En la vida hay muchas cosas buenas, no lo voy a negar. Pero hay otras que te hacen sentir tan mal y tan vacío, que no sabes hasta que punto la balanza está equilibrada en cal y arena (por cierto, nunca he sabido si la buena es la cal o la arena y cual es la mala y que carajo). Pero la que para mi es la peor sensación, es la de soledad. No confundir soledad con tranquilidad; amo la tranquilidad. Me refiero a la soledad de ser invisible para el mundo. De caminar por las calles de la vida errante, como un espectro.

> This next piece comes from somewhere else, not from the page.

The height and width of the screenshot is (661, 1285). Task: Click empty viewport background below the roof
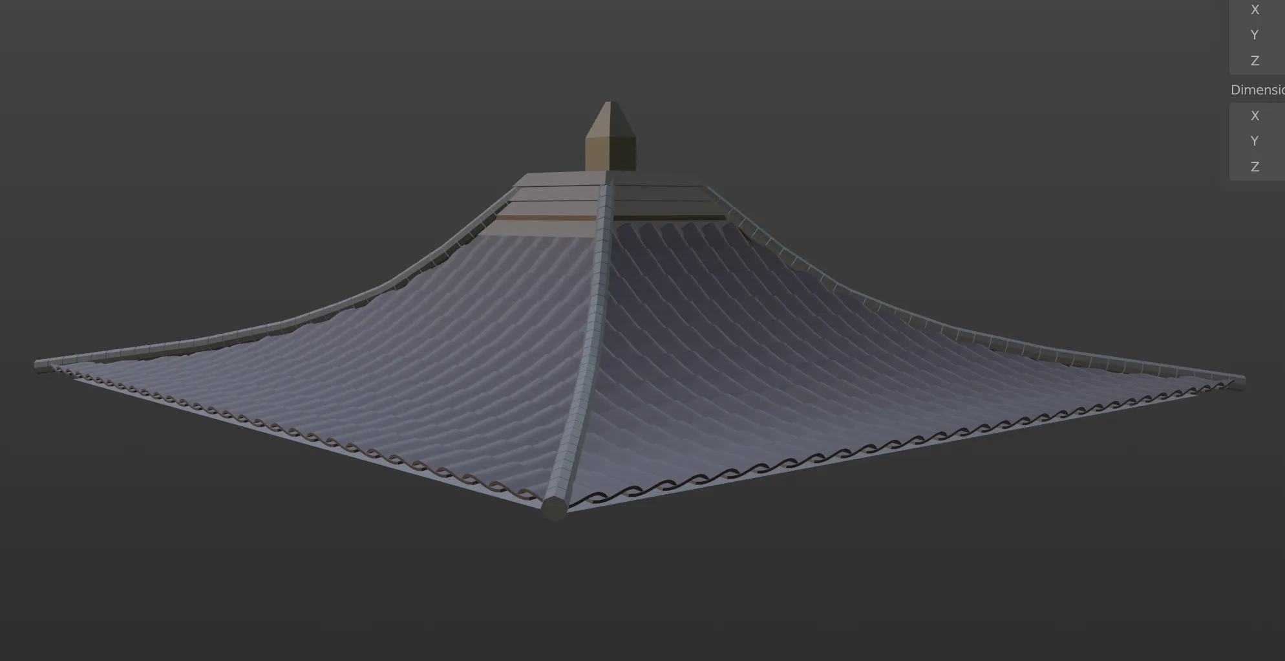[646, 595]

Muchos pensareis: “¿pero qué mierda haces escribiendo esta reflexión tan seria en un blog de humor?”. Amigos, la respuesta está en vuestro interior…jijiji es broma, ni que fuese un estudiante de primero de filosofía y creyera que tengo al mundo cogido por los huevos :P.

Pero en lo que creo que todos estaréis de acuerdo conmigo es en que no hay mayor sensación de soledad y vacío que la que produce pasar por al lado de un repartidor de flyers y que este repartiendo a todo Dios pero, al llegar tu turno de recibir ese papelito manoseado, pase de tu puta cara. ¿Qué mierdas te he hecho yo a ti, repartidor verdugo de mi alma?

No había motivo aparente: delante de mi había un chico con un perfil muy similar al mío y este recibió sin vacilar su flyer…¿por qué yo no? Es de esas cosas que te tomas de una forma muy, muy personal. Lo peor es que, con casi total seguridad, apenas te mirarás el flyer y, simplemente, te limites a hacer una bola con el y pruebes tu puntería con la papelera más cercana que encuentres. Pero es el hecho lo que duele, el que no te hayan tenido en cuenta. Es dramático (a la par que absurdo).


En ocasiones, la vida te castiga por donde menos te lo esperas.